> [GIVEN PROBLEM]: Recast every line of the entries below as a numbered list, skipping any blank lines. Leave the pictures out of your answer.

__________

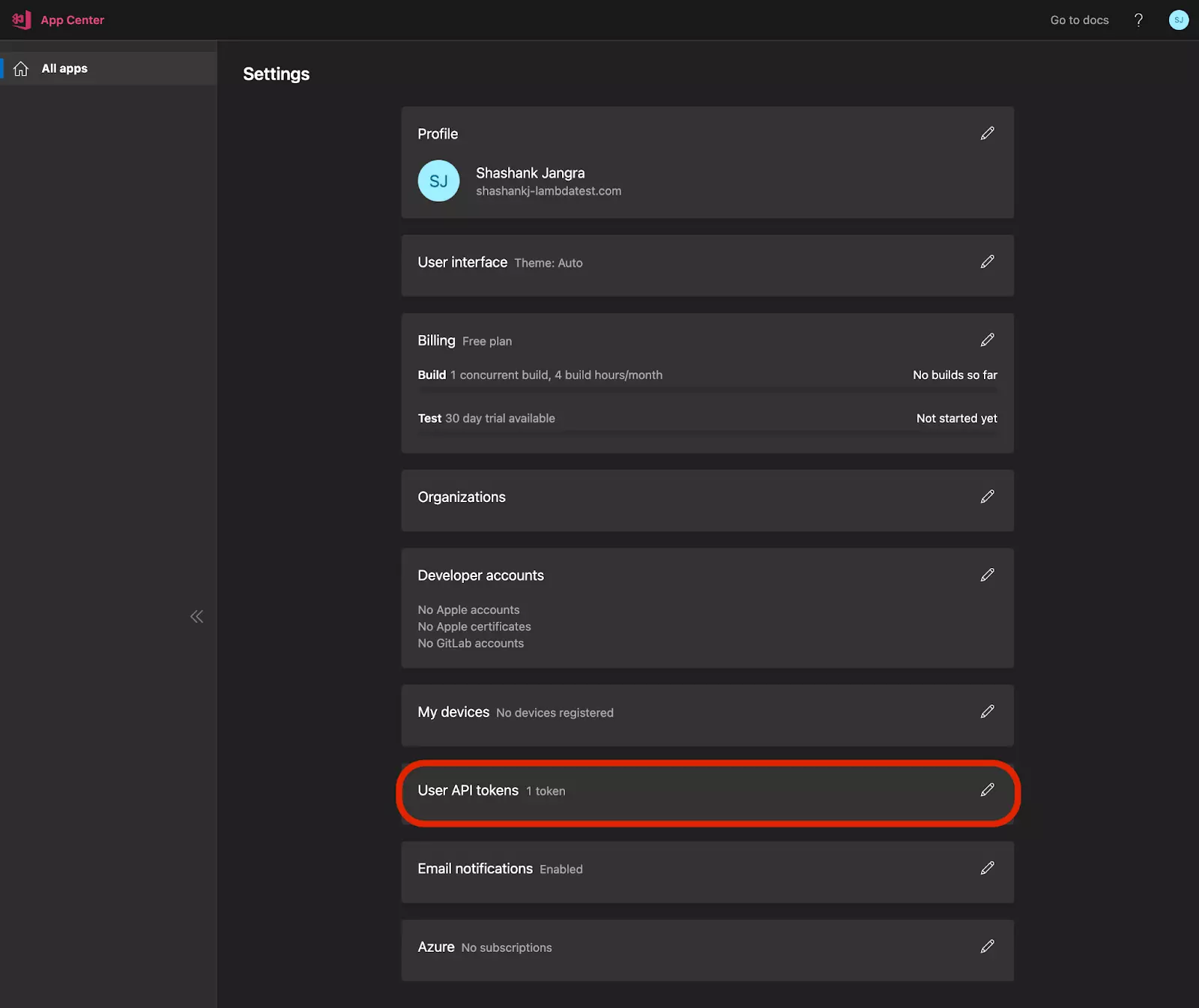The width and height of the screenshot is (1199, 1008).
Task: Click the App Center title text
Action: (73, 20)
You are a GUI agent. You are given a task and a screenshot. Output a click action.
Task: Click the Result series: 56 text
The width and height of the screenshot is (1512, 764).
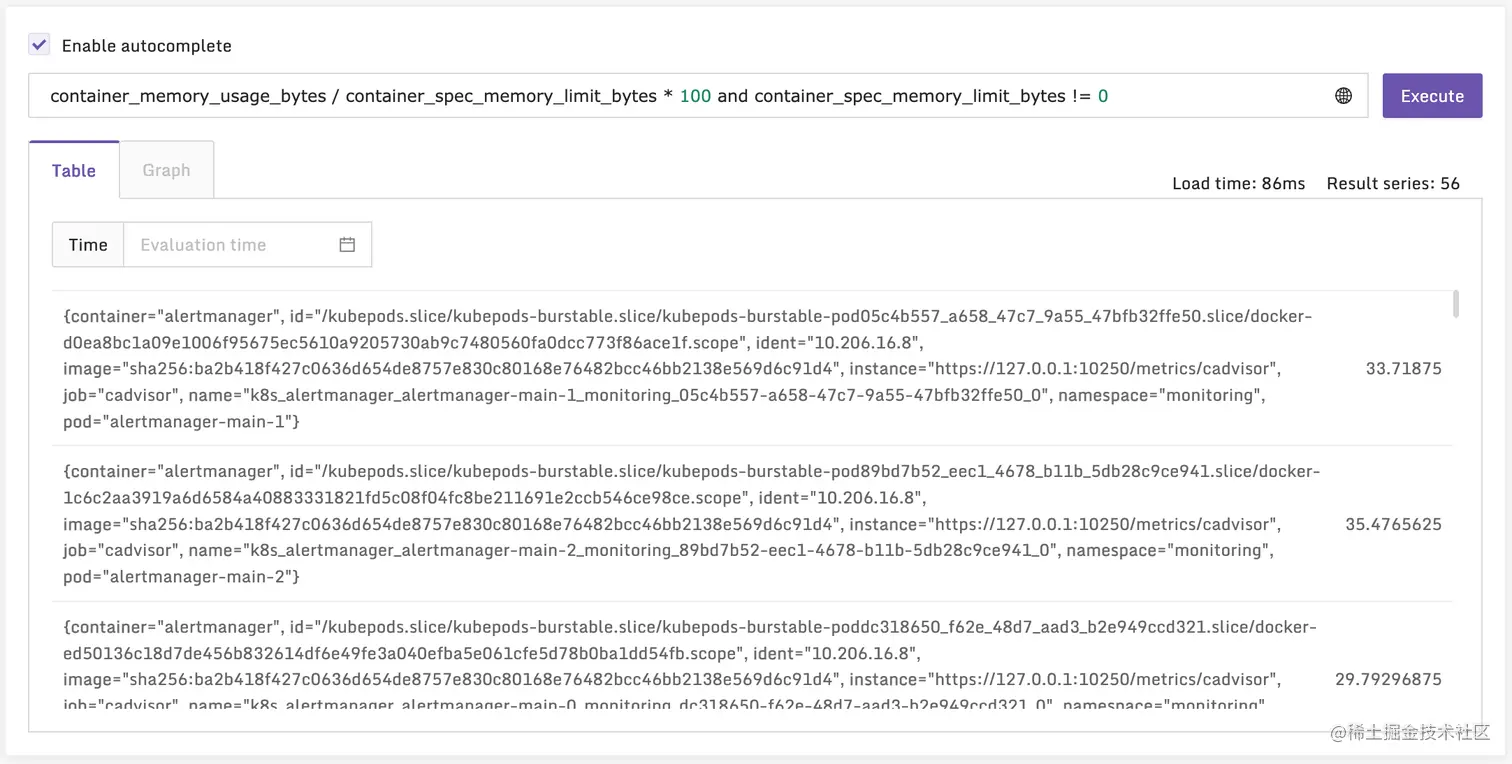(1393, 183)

__________

> [WRITTEN SOLUTION]:
1. The width and height of the screenshot is (1199, 1008).
2. Task: Click the App Center title text
3. Action: (73, 20)
4. You are a GUI agent. You are given a task and a screenshot. Output a click action.
5. Task: Click the Result series: 56 text
6. The width and height of the screenshot is (1512, 764).
7. (1393, 183)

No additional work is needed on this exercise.